[Data for locating words and elements]
begin
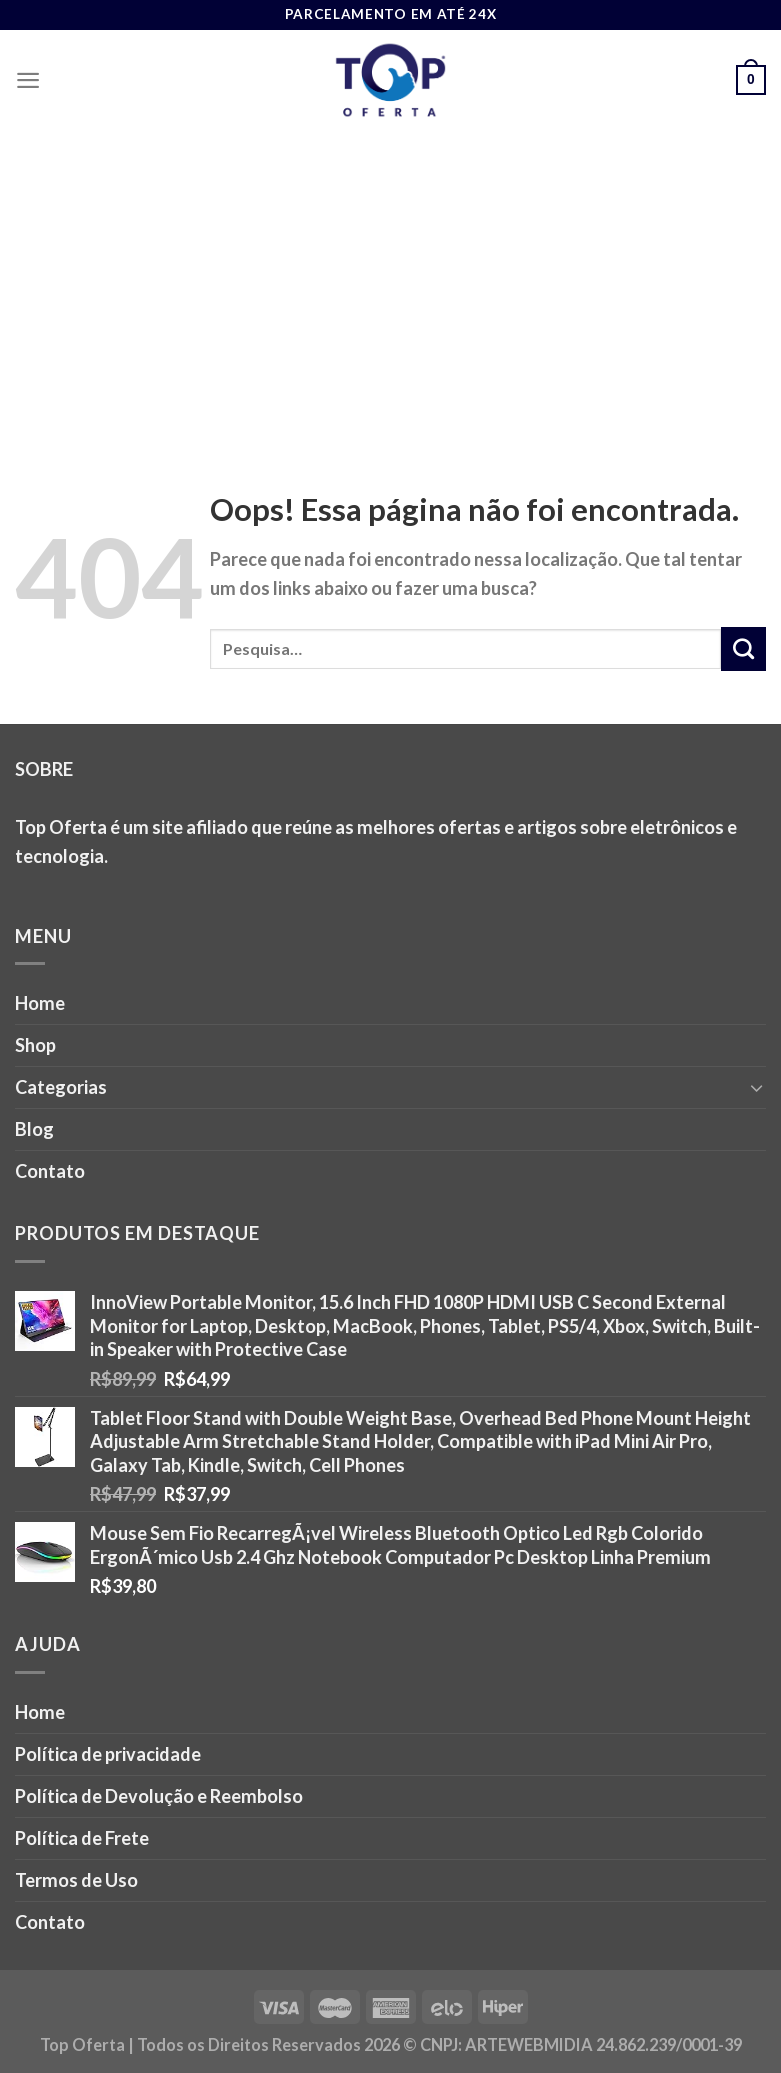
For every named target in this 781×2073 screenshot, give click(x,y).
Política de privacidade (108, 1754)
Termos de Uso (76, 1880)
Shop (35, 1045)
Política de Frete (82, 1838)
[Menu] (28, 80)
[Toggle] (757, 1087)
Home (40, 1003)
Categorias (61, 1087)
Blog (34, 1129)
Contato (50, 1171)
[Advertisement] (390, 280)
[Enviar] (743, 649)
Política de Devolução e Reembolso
end
Task instructions: Reproduce the items from the line with "Contato (50, 1171)" up to and including the final line of the items, with requests included and every coordinate in the answers scaled by 2.05 and rounded to the nearest whole number, halves rounded up.

Result below:
Contato (103, 2401)
[Advertisement] (800, 574)
[Enviar] (1523, 1330)
Política de Devolução e Reembolso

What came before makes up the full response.